CONSIGNA DADA 1
Transcribe del relato sobre la familia Aguirre el fragmento comprendido entre "La vida de Rubén" y "admiramos aún más.", ambos incluidos.
CONSIGNA DADA 2
En el relato sobre la familia Aguirre, ¿qué remedó Rubencito con mímica ante los ojos de la abuela?
CONSIGNA DADA 3
Continúa el relato sobre la familia Aguirre a partir de su última oración.

De ahí, pienso, viene esa veta de humor de los Aguirre. Mi tío Rubén, el papá de Jirafales, lo tenía también. En una ocasión alguien llamó a la puerta de su casa. Salió mi tío y el visitante preguntó: “¿Aquí vive por casualidad el señor Rubén Aguirre?”. “Aquí vive, sí —respondió él—-. Pero no por casualidad: vive aquí porque paga la renta puntualmente”.
Rubencito —el profesor Jirafales— heredó ese ingenio. Desde pequeño lo mostró. Mi tía Yoya, su mamá, le preguntó una vez a Mamá Lata: “¿Ha visto usted coser a Rubencito?”. Ella se levantó de su mecedora a traer aguja, hilo y algún trapito para que en él mostrara su nieto aquella habilidad. Dijo mi tía: “No necesita nada de eso”. Y ante los asombrados ojos de la abuela, el niño, con mímica perfecta, remedó con exactitud pasmosa los movimientos de una mujer que enhebra la aguja y luego hace su costura.
La vida de Rubén mi primo está llena de cosas cuya narración divierte y da enseñanza. Nosotros, que vivimos nuestra infancia junto a él, lo admirábamos, pero sobre todo lo queríamos por su carácter bondadoso, su alegría y su generosidad. Era el guía que encabezaba nuestras aventuras y nos sacaba de todos los apuros. Ahora, ya de grandes, lo queremos y lo admiramos aún más.

MATERIAL SIN PROCESAR

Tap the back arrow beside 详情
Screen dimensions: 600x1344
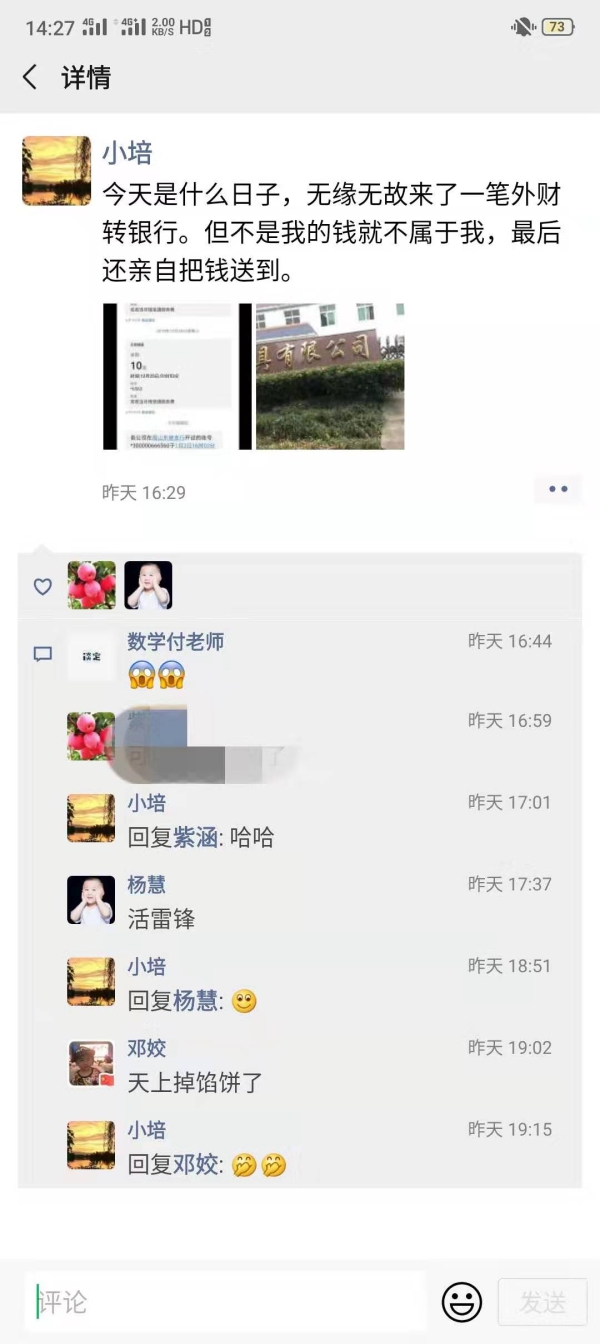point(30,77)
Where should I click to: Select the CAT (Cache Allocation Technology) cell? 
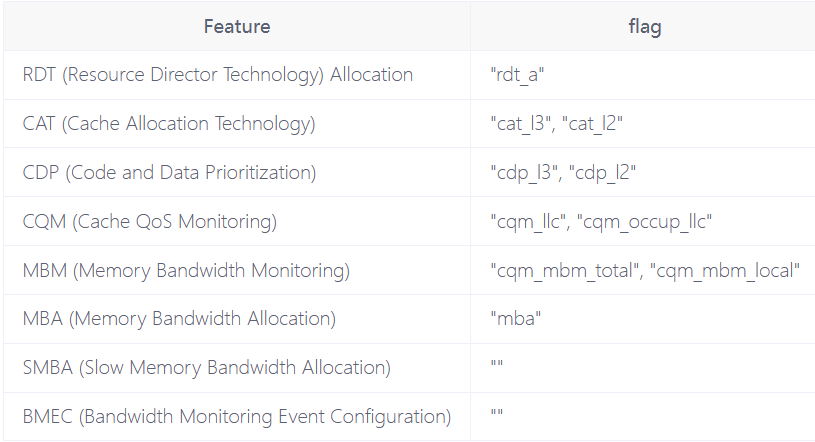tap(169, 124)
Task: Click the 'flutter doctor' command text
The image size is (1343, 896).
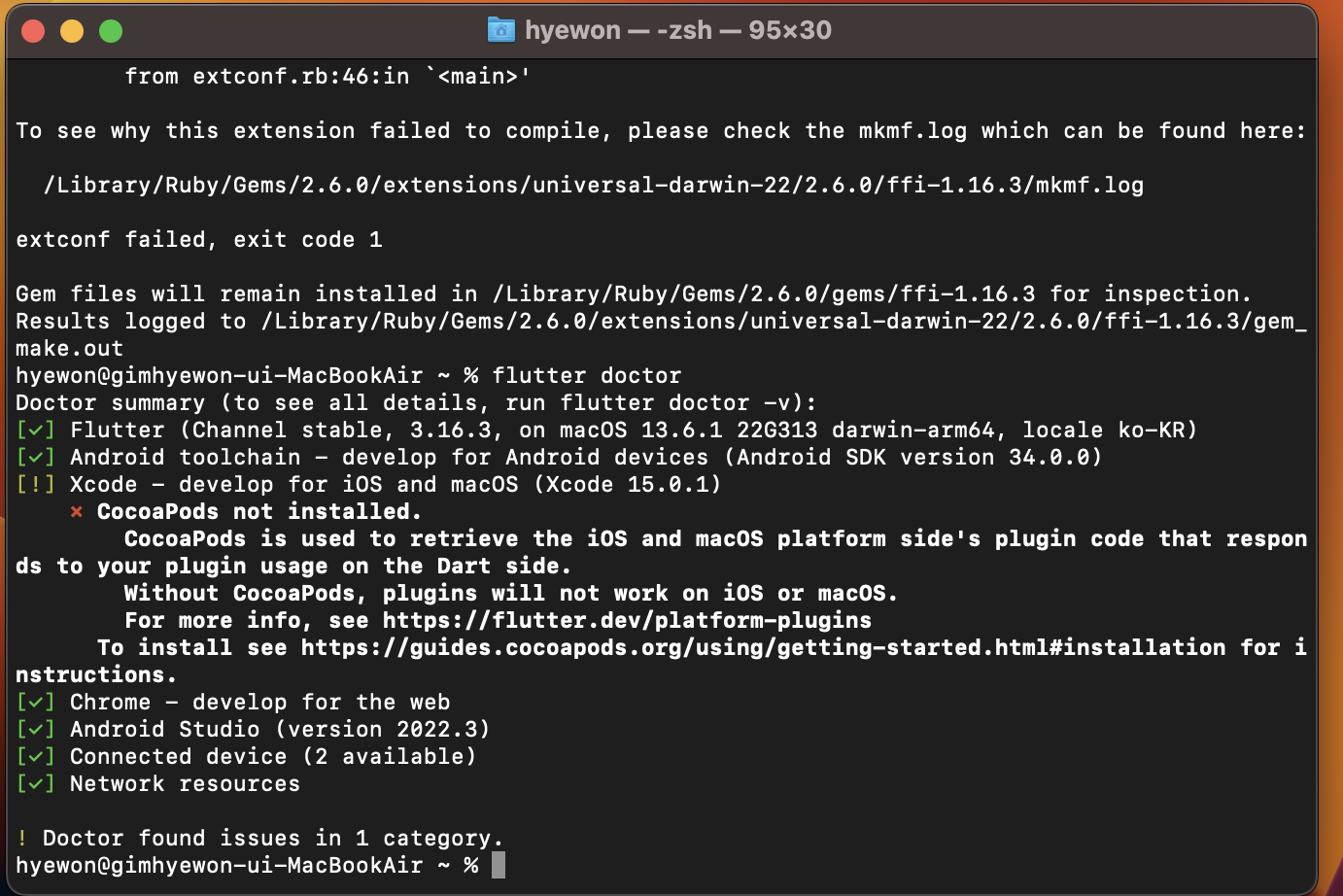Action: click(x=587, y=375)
...
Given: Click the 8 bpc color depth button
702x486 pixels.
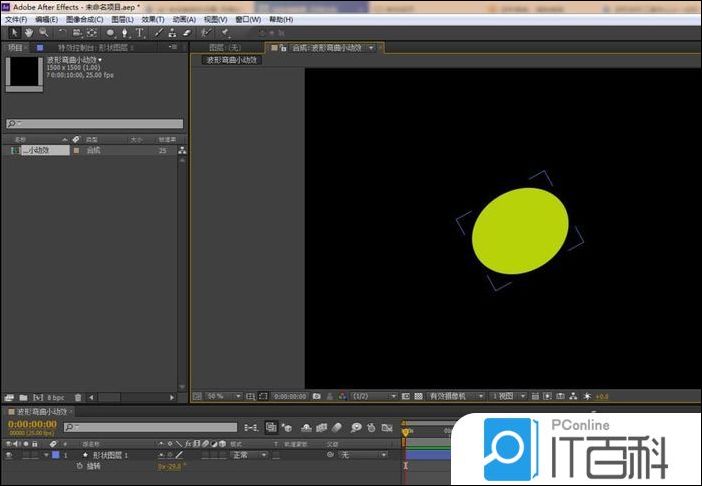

RESPUESTA CORRECTA 1
La vida de Rubén mi primo está llena de cosas cuya narración divierte y da enseñanza. Nosotros, que vivimos nuestra infancia junto a él, lo admirábamos, pero sobre todo lo queríamos por su carácter bondadoso, su alegría y su generosidad. Era el guía que encabezaba nuestras aventuras y nos sacaba de todos los apuros. Ahora, ya de grandes, lo queremos y lo admiramos aún más.

RESPUESTA CORRECTA 2
Los movimientos de una mujer que enhebra la aguja y luego hace su costura.

RESPUESTA CORRECTA 3
En este libro está Rubén Aguirre, el profesor Jirafales. A pesar de su elevadísima estatura está de cuerpo entero. Y está aquí de alma presente, esa alma suya, risueña, que tanta alegría ha dado a los demás por los dones que Rubén posee: talento de extraordinario actor, carisma, privilegiada voz. El personaje que encarnó junto al Chavo del Ocho y los demás es parte ya de la cultura popular de nuestro país. Una de las primeras cosas que mis nietos aprendieron a pronunciar —quizá antes de decir “papá” o “mamá”— fue el “ta, ta, ta, ta, ¡ta!” del profesor. Y de seguro el diálogo de amor más conocido en México es aquel de: “¿No gusta usted pasar a tomarse una tacita de café?”. “¿No será mucha molestia…?”.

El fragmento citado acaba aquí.